We make the following assumptions:

1.

$K$ is divisible by $L$ ;
2.

Take any point $\mathcal{V}^{m}_{l}$ from cluster $l$ , the squared $l_{2}$ -norm distance $\|\mathcal{V}^{m}_{l}-C_{l}\|_{2}^{2}$ between the point $\mathcal{V}^{m}_{l}$ and its cluster centroid $C_{l}$ is bounded by $\sigma_{l}^{2}$ .
3.

Take one point $\mathcal{V}^{m}_{l}$ from each of $L$ clusters at random, the sum of deviations of each point from its cluster centroid $\epsilon^{m}=\sum_{l=1}^{L}(\mathcal{V}^{m}_{l}-C_{l})$ meets $\mathbf{E}\left[\epsilon^{m}\right]=0$ .

Definition 1 (Group Centroid)

--

EXERCISE INSTRUCTIONS —
1) In the extract on clustering assumptions, what is $K$ assumed to be divisible by?
2) Copy the part of the extract starting at "We make the" and ending at "1 (Group Centroid)".
The data that comes after the extract is unrelated to it.

GIVEN MATERIAL —
--

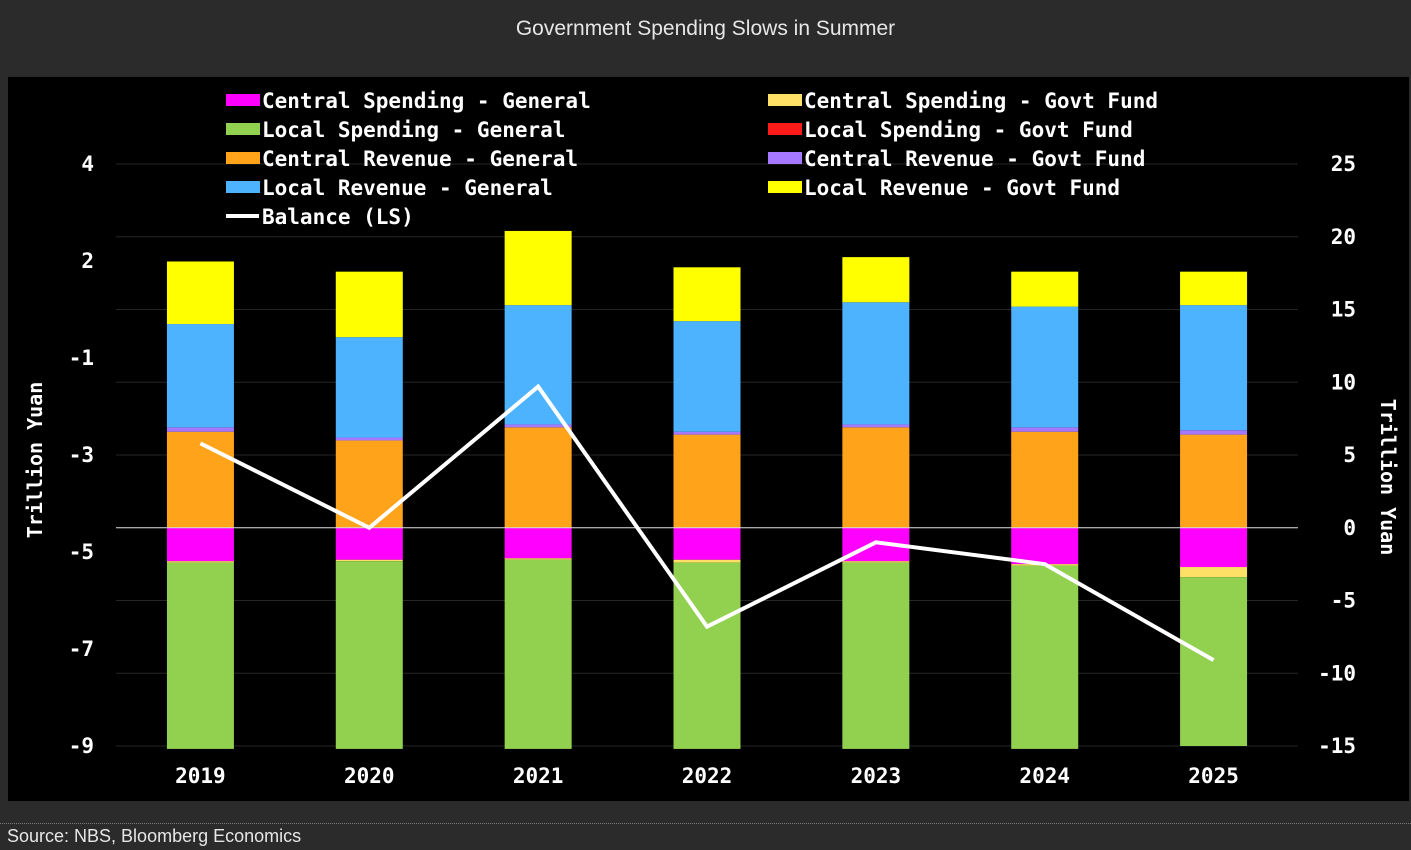 The image size is (1411, 850). I want to click on x-tick-label: 2023, so click(876, 776).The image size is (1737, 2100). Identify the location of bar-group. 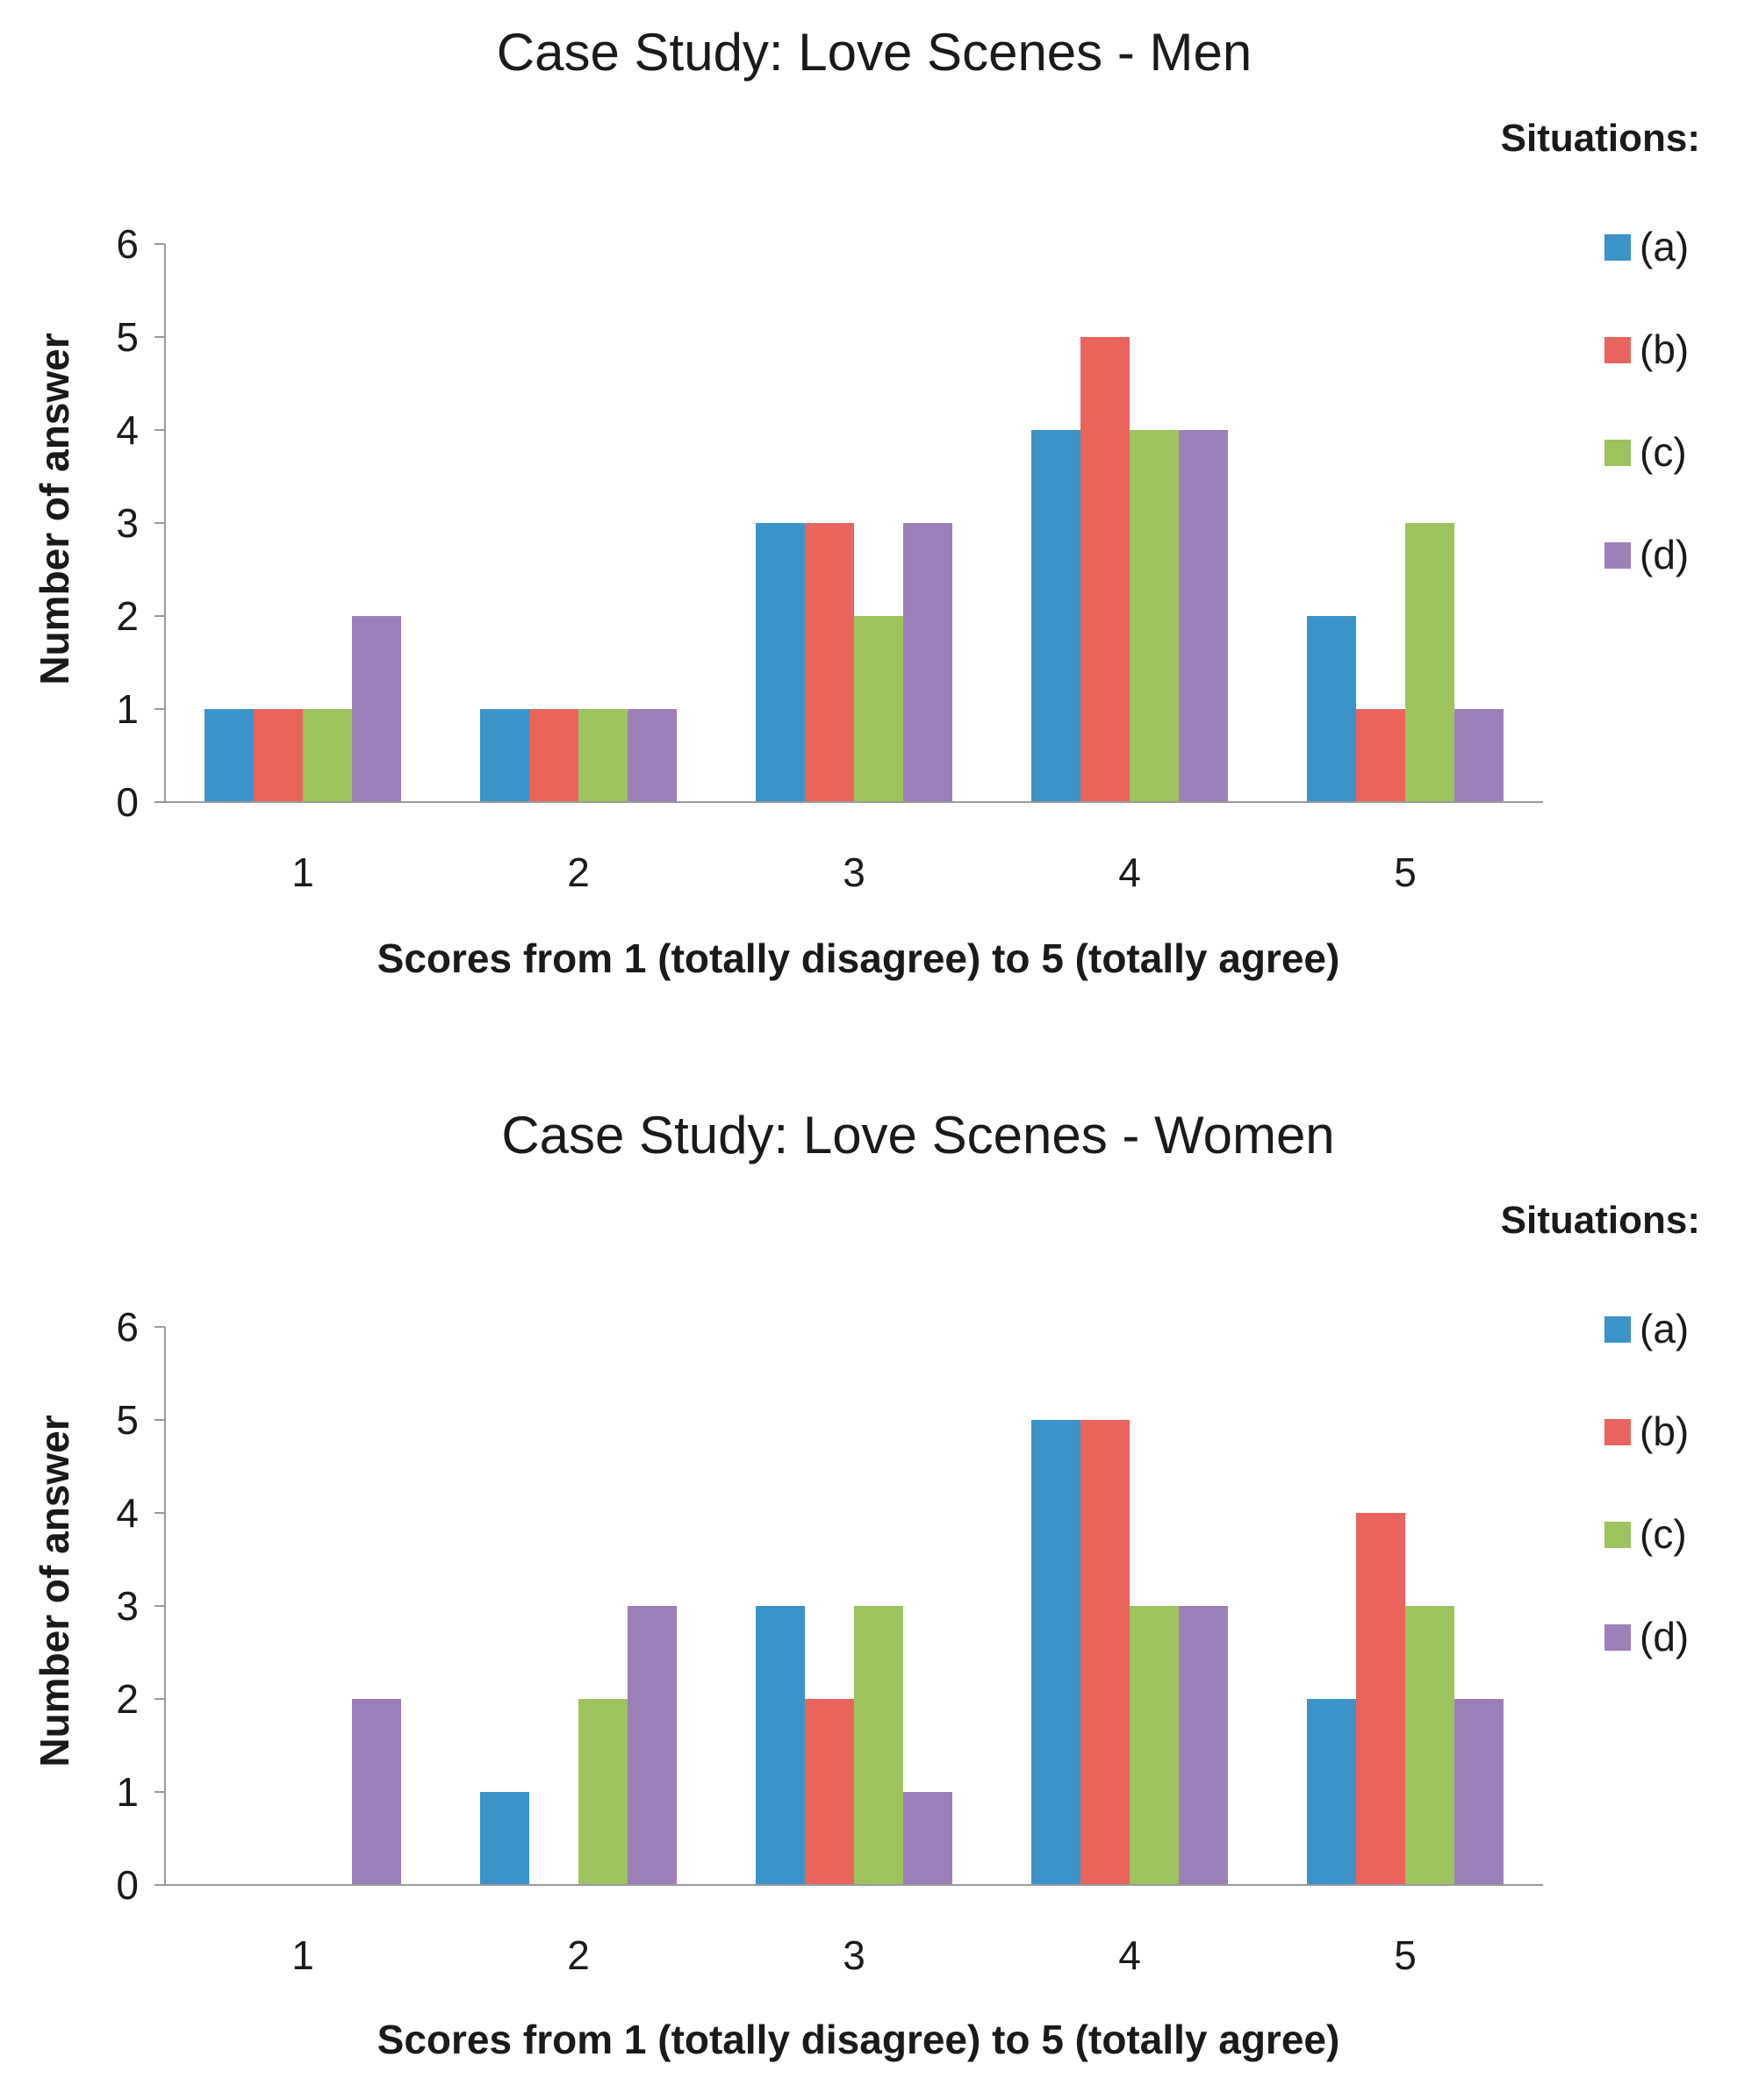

--

ANSWER LIST —
1) $K$ is divisible by $L$.

2)
We make the following assumptions:

1.

$K$ is divisible by $L$ ;
2.

Take any point $\mathcal{V}^{m}_{l}$ from cluster $l$ , the squared $l_{2}$ -norm distance $\|\mathcal{V}^{m}_{l}-C_{l}\|_{2}^{2}$ between the point $\mathcal{V}^{m}_{l}$ and its cluster centroid $C_{l}$ is bounded by $\sigma_{l}^{2}$ .
3.

Take one point $\mathcal{V}^{m}_{l}$ from each of $L$ clusters at random, the sum of deviations of each point from its cluster centroid $\epsilon^{m}=\sum_{l=1}^{L}(\mathcal{V}^{m}_{l}-C_{l})$ meets $\mathbf{E}\left[\epsilon^{m}\right]=0$ .

Definition 1 (Group Centroid)